CANCER diagnosis and treatment in the country is set to be done more appropriately and at the right time following new partnership for improving intervention on the disease.
The American Society for Clinical Pathology (ASCP), Novartis from Switzerland and the American Cancer Society (ACS) on Wednesday announced to choose Tanzania among three Sub-Saharan countries to benefit from their programme for improvement of cancer intervention. Others are Uganda and Ethiopia.
Dr Edda Vuhahula, Senior Lecturer with the Muhimbili University of Health and Allied Sciences (MUHAS), who is coordinator of the partnership in Tanzania, told the ‘Daily News’ yesterday that the two-year partnership will see the reduced time in testing and diagnosing a patient with cancer and start treatment early.
“For instance, breast cancer patient will be examined in a short time, get accurate results and proper treatment,” Dr Vuhahula explained. The three organizations pledged to support the country in improving supply chain of the reagents for proper cancer diagnosis.
She explained that the reagents will enable the laboratories diagnose each cancer with its behaviours for prescribing proper treatment. Dr Vuhahula noted that currently, the challenge is lack of enough reagents to diagnose a type of cancer and its manners.
“Each cancer has its different behaviours, so you need to know each behaviour in order to provide the right therapy,” she said when speaking in a telephone interview.
The ASCP said it would build healthcare capacity for chemistry analysis of cancer tissues (immuno-histochemistry (IHC)) in two hospital laboratories in Ethiopia and Tanzania.
“Immuno-histochemistry is required for oncologists to treat many cancers,” said the CEO of ASCP, Blair Holladay.
The ACS said it would support the training of healthcare professionals in Ethiopia, Tanzania and Uganda to ensure quality processes in the transportation of tissue samples and in the administration of chemotherapy whereas Novartis is expected to provide funding to support the technical work.

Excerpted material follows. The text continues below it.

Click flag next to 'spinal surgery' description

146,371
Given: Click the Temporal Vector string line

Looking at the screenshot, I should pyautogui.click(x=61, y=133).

ACS is already working with oncologists at Ocean Road Cancer Institute (ORCI) through the African Cancer Coalition project to adapt the National Comprehensive Cancer Network’s cancer treatment guidelines for SubSaharan Africa.
The focus in the coming years will be on strengthening forecasting and procurement of chemotherapy. The organisations will also work with Muhimbili National Hospital (MNH), a 1,500-bed hospital which, although staffed with pathologists and technicians, access to sustained reagents for immuno-histochemistry is an ongoing challenge.
According to the joint announcement from the three organisations, the initiative is expected to serve as a pilot programme for the future rollout of similar activities to other countries as they target relieving Sub-Saharan Africa of the Cancer burden.
“A medicine is only as good as the system that delivers it,” said Dr Harald Nusser, Head of Novartis Social Business.
Tanzania has seen a soaring number of cancer cases in recent years, whereby 5,529 cancer patients reported to the country’s largest cancer facility, the Ocean Road Cancer Institute (ORCI) based in Dar es Salaam, whereas in 2015, the number stood at 5,244 while in 2014 it was at 4,195. Back in 2013, the cancer patients were 3,776.